One attraction often noted in connection with The Hague is Madurodam. Madurodam is a miniature version of buildings and highlights in The Netherlands. It features most of the major cities and their landmarks like Dam Square in Amsterdam, the Erasmus Bridge in Rotterdam, and The Hague's own Peace Palace. It also portrays a port with container ships and Schipol Airport with model planes from various airlines.
Origin of Madurodam
Madurodam is named after George Maduro. Born in Curaçao in 1916, George was a Dutch law student who was conscripted into the Dutch army at the start of World War II. When the Nazis arrived in The Netherlands in 1940, George helped prevent them from completely occupying The Hague. He was later captured by the Nazis, held as a prisoner of war, and ultimately died in a concentration camp. He is a decorated Dutch war hero. His parents created Madurodam in his honor. It is intended to be the happiest war memorial in the world.
Madurodam is open every day of the year. Opening times are season-dependent. The entrance fee is 19,50 € for adults. Most of the park is outside, so I would pick a nice day to visit.
Madurodam has many interactive activities. You can use a miniature crane to load containers onto a ship or practice your soccer skills alongside the national team of The Netherlands. You can learn about The Netherlands' history with a 4D video experience. Did you know The Netherlands only became independent in the 1500s, and got its freedom from the Spanish with a Revolution? I didn't until I visited Madurodam!
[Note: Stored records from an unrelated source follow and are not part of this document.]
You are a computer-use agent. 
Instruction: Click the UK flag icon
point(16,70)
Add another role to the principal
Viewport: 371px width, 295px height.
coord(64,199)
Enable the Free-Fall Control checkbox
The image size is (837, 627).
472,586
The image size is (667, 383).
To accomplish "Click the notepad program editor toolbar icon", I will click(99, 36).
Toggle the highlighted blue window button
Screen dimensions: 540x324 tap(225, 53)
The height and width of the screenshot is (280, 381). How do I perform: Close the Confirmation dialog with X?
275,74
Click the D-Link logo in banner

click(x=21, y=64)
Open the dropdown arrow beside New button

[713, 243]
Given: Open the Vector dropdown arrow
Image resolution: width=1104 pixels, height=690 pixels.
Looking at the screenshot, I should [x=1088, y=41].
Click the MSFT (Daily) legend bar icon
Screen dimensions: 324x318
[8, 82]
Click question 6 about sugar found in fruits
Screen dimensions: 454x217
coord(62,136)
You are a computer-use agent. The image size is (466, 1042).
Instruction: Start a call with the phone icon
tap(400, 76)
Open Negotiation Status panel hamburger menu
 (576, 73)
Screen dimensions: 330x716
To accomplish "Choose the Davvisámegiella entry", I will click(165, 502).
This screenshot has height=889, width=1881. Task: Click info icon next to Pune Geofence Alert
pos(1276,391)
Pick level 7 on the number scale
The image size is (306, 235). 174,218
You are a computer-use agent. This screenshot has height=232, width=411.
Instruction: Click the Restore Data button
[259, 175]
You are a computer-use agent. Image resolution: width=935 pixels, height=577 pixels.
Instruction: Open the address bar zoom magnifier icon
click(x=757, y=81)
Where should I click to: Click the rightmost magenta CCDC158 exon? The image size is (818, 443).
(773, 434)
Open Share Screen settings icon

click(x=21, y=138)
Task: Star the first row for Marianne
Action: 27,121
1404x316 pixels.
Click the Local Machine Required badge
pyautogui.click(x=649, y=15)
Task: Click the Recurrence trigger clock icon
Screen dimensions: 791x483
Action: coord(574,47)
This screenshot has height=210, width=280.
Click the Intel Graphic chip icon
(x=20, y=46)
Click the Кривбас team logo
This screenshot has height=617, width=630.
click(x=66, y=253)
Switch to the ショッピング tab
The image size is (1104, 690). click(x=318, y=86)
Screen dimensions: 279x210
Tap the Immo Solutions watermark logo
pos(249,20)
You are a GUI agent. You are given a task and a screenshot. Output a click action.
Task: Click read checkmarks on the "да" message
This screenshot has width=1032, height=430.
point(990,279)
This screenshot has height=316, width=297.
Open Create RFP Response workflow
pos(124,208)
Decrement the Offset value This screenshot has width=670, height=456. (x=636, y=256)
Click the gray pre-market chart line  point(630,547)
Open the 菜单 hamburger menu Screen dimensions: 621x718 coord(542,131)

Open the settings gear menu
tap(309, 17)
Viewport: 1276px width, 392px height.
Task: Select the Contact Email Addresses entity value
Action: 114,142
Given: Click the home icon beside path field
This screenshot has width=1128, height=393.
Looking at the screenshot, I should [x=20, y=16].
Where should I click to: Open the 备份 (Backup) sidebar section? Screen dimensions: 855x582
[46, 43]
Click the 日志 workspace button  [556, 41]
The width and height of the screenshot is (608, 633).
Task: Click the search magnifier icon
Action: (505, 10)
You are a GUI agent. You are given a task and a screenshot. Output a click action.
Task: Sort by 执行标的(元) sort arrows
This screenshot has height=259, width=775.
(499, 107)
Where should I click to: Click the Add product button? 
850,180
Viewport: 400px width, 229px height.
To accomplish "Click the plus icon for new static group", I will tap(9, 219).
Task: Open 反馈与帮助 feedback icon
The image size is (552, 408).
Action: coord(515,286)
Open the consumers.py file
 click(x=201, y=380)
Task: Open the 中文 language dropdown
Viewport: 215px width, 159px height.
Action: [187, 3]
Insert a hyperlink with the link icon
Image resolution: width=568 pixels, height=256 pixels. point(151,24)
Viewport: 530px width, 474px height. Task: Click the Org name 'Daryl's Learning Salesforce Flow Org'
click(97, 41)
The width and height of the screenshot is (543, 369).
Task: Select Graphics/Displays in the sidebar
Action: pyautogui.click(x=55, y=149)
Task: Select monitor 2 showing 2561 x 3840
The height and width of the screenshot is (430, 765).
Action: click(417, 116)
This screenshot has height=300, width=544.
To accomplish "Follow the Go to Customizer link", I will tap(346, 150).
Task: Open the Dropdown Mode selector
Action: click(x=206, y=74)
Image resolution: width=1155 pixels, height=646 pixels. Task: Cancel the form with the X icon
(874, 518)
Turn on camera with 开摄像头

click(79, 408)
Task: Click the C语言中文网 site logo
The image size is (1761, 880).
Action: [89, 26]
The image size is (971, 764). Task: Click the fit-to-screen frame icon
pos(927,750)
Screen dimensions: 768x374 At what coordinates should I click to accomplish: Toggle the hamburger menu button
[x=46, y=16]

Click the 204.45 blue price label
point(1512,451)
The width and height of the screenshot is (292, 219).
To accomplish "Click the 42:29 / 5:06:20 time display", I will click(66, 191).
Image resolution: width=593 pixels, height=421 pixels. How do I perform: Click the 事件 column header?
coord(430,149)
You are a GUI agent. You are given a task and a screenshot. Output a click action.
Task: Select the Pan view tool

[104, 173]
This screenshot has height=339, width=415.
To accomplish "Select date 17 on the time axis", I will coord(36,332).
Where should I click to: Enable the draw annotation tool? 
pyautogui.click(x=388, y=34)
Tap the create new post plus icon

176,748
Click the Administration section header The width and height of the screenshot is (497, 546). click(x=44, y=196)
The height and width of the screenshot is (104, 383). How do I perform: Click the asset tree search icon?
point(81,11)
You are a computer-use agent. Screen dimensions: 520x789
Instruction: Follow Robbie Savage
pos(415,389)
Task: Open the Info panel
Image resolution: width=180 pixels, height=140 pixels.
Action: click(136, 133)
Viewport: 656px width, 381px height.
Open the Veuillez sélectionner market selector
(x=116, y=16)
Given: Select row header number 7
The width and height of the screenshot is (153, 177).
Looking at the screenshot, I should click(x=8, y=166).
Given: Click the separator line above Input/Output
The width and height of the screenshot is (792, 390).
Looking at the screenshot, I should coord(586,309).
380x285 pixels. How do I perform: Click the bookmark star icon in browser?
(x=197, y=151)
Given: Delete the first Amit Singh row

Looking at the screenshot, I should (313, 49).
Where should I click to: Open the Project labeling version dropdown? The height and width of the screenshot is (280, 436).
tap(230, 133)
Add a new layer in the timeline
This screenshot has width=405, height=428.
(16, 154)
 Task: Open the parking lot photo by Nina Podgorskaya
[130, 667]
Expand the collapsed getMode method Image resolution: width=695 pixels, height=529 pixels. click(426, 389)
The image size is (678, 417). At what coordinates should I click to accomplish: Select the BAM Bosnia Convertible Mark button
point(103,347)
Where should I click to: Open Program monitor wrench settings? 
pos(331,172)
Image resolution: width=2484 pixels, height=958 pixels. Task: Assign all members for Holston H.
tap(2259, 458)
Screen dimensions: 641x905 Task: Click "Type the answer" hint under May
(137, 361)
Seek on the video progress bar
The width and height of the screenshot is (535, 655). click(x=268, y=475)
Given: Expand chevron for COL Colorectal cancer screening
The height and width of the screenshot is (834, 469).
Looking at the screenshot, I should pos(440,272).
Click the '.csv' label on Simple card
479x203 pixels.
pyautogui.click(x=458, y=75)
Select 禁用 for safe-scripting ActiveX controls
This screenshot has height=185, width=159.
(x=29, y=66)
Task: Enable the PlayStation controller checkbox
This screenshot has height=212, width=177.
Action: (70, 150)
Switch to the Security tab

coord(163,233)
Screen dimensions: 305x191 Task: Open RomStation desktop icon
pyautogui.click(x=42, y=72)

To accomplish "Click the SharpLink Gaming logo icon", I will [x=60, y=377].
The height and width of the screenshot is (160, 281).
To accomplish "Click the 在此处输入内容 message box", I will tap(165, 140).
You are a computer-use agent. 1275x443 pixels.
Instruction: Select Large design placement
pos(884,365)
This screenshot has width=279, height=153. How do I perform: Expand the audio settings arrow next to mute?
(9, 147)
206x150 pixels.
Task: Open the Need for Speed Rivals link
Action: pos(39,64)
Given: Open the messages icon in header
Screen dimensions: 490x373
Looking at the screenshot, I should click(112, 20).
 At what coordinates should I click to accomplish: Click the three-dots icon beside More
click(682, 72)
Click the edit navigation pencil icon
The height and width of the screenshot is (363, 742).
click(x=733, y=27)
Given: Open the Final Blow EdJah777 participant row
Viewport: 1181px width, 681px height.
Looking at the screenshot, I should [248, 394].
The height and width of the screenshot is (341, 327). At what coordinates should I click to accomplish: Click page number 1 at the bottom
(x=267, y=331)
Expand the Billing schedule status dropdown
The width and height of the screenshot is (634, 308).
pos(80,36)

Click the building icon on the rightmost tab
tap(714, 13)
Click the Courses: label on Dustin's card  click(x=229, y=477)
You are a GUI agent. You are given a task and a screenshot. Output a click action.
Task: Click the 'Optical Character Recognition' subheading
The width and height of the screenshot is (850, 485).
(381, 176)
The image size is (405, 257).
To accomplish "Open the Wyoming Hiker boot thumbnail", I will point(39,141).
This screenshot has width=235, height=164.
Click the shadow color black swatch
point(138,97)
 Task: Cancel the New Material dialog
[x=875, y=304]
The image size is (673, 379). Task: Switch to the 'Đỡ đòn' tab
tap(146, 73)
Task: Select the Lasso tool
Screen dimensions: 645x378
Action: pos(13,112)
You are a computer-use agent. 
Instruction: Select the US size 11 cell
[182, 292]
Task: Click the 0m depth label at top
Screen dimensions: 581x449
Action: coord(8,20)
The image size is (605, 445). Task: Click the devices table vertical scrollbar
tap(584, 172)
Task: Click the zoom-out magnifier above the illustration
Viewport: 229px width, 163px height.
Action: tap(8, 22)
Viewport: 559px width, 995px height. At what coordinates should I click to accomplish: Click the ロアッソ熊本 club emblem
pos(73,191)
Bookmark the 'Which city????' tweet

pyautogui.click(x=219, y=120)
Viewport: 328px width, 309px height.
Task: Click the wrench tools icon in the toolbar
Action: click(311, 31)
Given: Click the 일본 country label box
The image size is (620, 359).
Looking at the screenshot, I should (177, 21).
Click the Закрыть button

Other Attractions for Spending Your Day in The Hague
There were so many things in the city I was unable to see and do during my visit! As you are planning your visit to The Hague I recommend looking into the following things as well:
- Visit Mauritshuis Museum
- Attend a Hearing at the International Criminal Court
- Explore Binnenhof
- Check out activities on the pier, grab a seaside lunch, and relax on the sand at Scheveningen Beach
How do you plan to spend your day in The Hague?